Ongoing Research Topics


The overarching goal of the Herschlag Lab is to understand the fundamental behavior of RNA and proteins and, in turn, how these behaviors determine and impact biological catalysis and biology. The lab takes an interdisciplinary approach, spanning and integrating physics, chemistry and biology through fruitful interactions with collaborators and a wide range of techniques are employed.

Ketosteroid Isomerase Catalysis


Understanding the mechanisms by which enzymes catalyze chemical reactions with enormous rate enhancements and exquisite specificity is central to biology. And knowledge of the chemical and physical basis of catalysis provides fundamental information that may facilitate the design of novel, artificial enzymes and aid the design of enzyme inhibitors that may act as drugs.

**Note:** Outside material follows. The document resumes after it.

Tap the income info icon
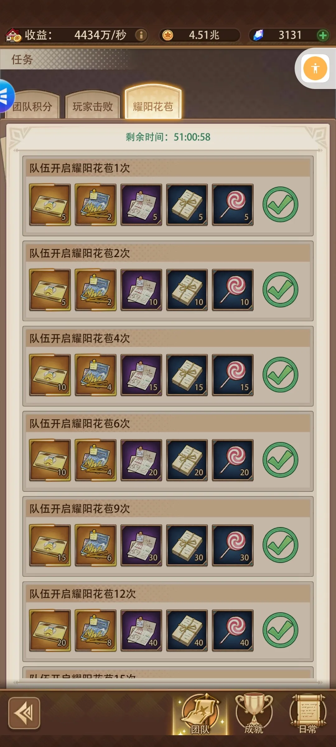This screenshot has height=747, width=336. point(141,35)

There have been astounding advances in the understanding of enzyme mechanism over the past decades. Nevertheless, fundamental questions remain, and indeed, much of the previous work has helped to bring these critical questions into focus.

Enzymes cannot be described as simply a collection of catalytic amino acids and cofactors. Rather, these groups come together with a precise active site arrangement in a unique, idiosyncratic environment created by the protein scaffold. It is the large number of interactions and this ‘context’ that distinguish enzymes from simple, small molecule catalysts and that must be explored to achieve the next level of understanding of enzymatic catalysis.

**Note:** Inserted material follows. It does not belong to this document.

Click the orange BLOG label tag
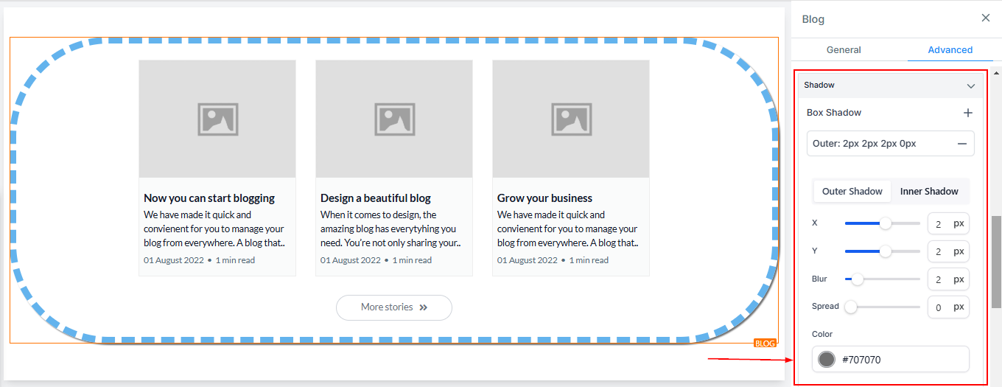This screenshot has height=387, width=1002. pyautogui.click(x=765, y=344)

The bacterial enzyme ketosteroid isomerase (KSI) provides a remarkably tractable system for in-depth dissection of the mechanisms of catalysis used by enzymes: It catalyzes a simple, well-characterized chemical transformation; it has an established kinetic and thermodynamic reaction framework; it has available transition state analogs to allow structural and spectroscopic probes of active site interactions; it has known, high resolution x-ray crystal structures and is amenable to rapid determination of X-ray structures of new variants and complexes; it catalyzes equilibration of a single substrate/single product reaction, allowing enzyme/substrate complexes to be observed by crystallography and other structural techniques; it is amenable to a panoply of biophysical probes, including NMR and vibrational spectroscopy; and it can be generated semi-synthetically to allow the incorporation of series of unnatural amino acids to systematically and rationally test specific mechanistic proposals.

Some leading papers from the lab in the areas of enzyme mechanism and ketosteroid isomerase are:

  • Kraut, D.A., Carroll, K.S. and Herschlag, D. (2003) Annu. Rev. Biochem. 72, 517-571. “Challenges in Enzyme Mechanism and Energetics.” (Medline) (PDF File)

  • Kraut, D.A., Sigala, P.A., Pybus, B., Liu, C.W., Ringe, D., Petsko, G.A. and Herschlag, D. (2006) PloS Biology 4 e99 “Testing Electrostatic Complementarity in Enzyme Catalysis: Hydrogen Bonding in the Ketosteroid Isomerase Oxyanion Hole.” (Medline) (PDF File)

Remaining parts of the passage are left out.